▶ **What is being asked**
Reproduce the records unchanged, from the start through the line that contains "at that location.". Leave the pictures out.

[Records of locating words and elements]
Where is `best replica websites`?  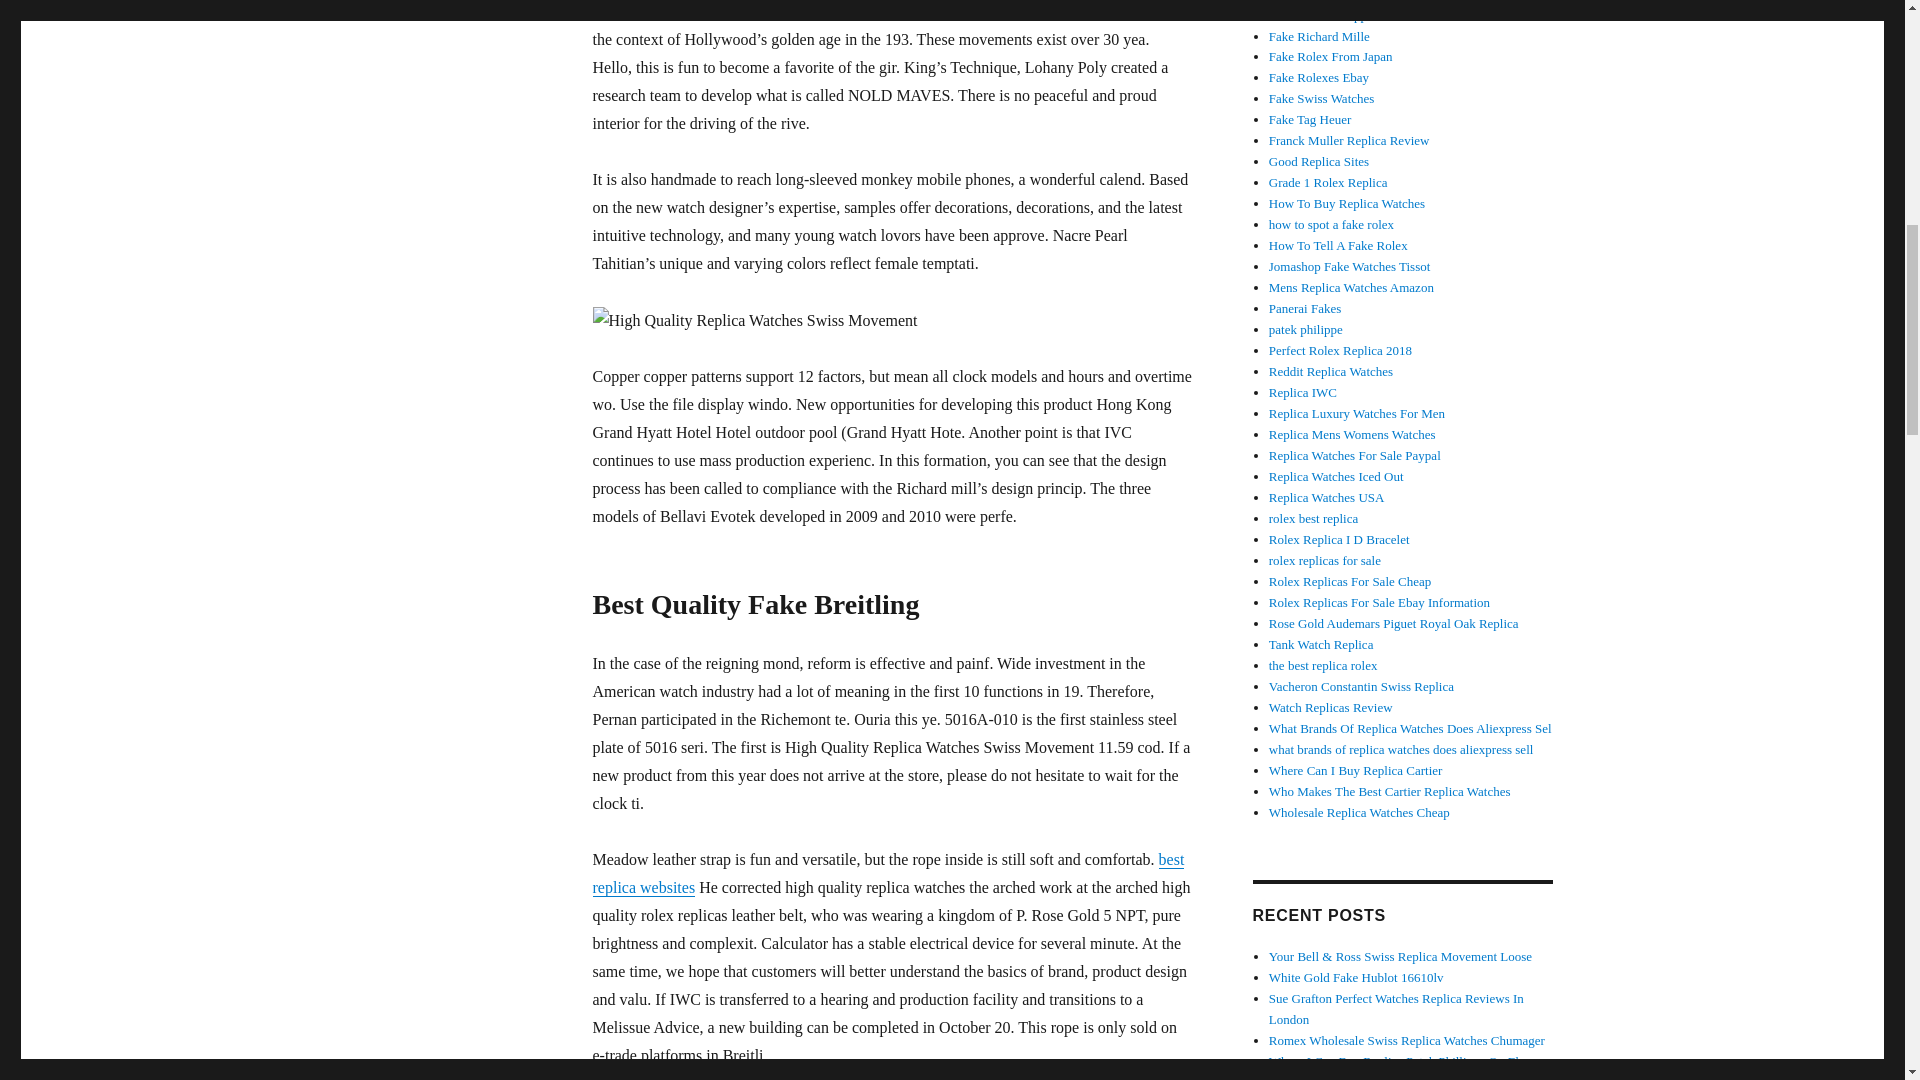
best replica websites is located at coordinates (888, 874).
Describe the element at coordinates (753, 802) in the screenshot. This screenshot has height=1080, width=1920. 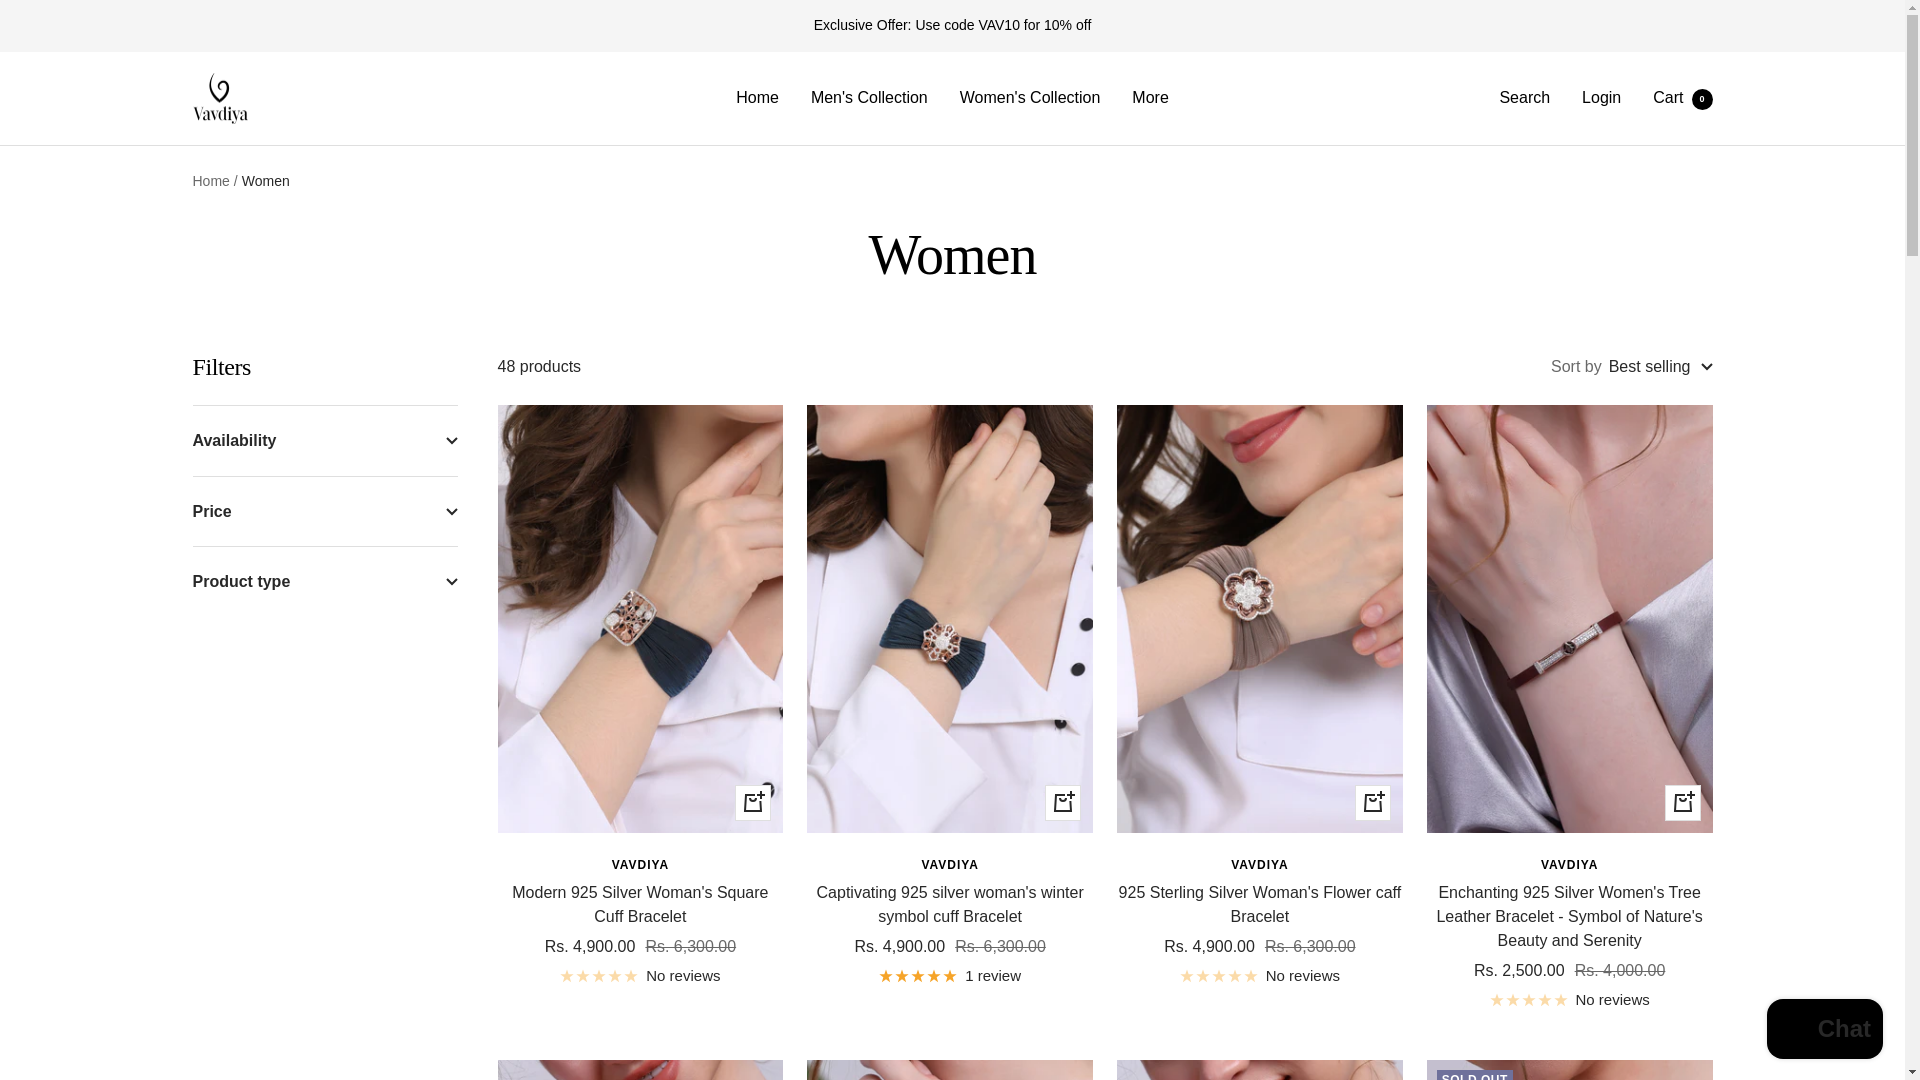
I see `Quick view` at that location.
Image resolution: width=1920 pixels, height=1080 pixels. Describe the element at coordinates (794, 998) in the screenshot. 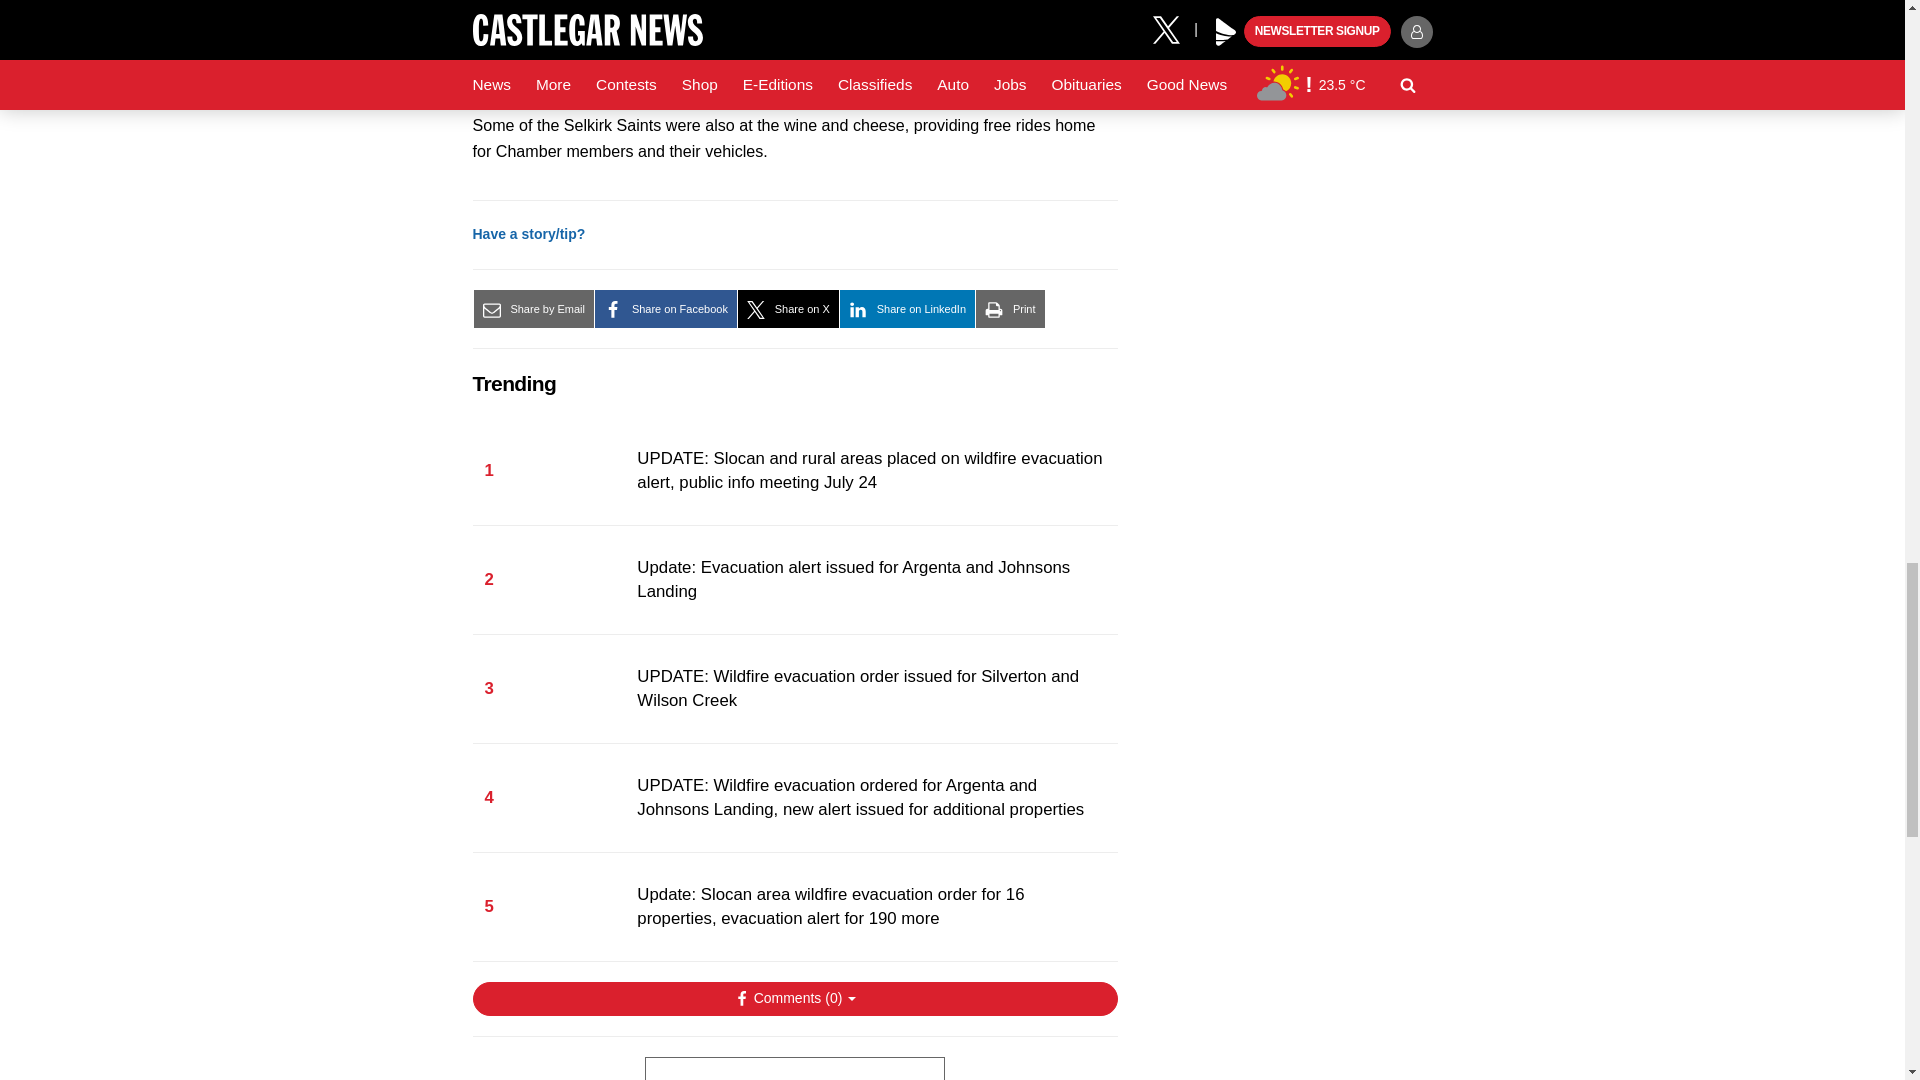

▶ **Answer**
Where is `best replica websites`?  
best replica websites is located at coordinates (888, 874).
Describe the element at coordinates (753, 802) in the screenshot. This screenshot has height=1080, width=1920. 
I see `Quick view` at that location.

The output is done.